私は、麻織物の反物と、手染めした手ぬぐいを持って順平くんの家に行った。

順平くんのお父さんに、私の染め物の腕前を見てもらうためだ。

家に入って驚いた。

なんと、美紅ちゃんが家の中にいたのだ。


なぜ?

二人はもう付き合っているの?


「眞白、何しにきたにゃ?」


それはこっちのセリフ、って思ったけど、私は平静を装ってこう言った。


「順平くんのお父様にお見せしたいものがあって」


美紅ちゃんの表情が一変した。

その時、順平くんのお父さんがやってきた。


「眞白ちゃん、よぐ来てげたなっす。

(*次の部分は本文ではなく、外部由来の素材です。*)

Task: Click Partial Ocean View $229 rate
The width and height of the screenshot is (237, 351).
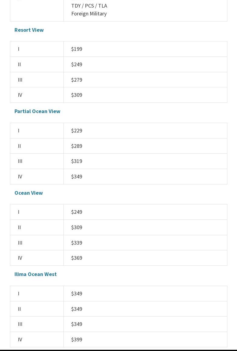Action: click(76, 131)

ほれ、これは美紅ちゃんの染めた反物だ。見てけれ」


美紅ちゃんも染め物を持って、お父様に見せに来ていたのだった。

美紅ちゃんの染め物は、大胆にも濃い黄色に染めたものだった。


「玉ねぎの皮で染めたにゃ」

「いつもはゴミにすてすまうしてしまう玉ねぎの皮も、染め物に使うと綺麗なもんだな」

順平くんのお父さんが、美紅ちゃんの染め物を褒めている。


私は焦った。


「わ、私も染め物、持ってきたんで、見ください」


私が差し出した麻の反物が、床の上に広げられた。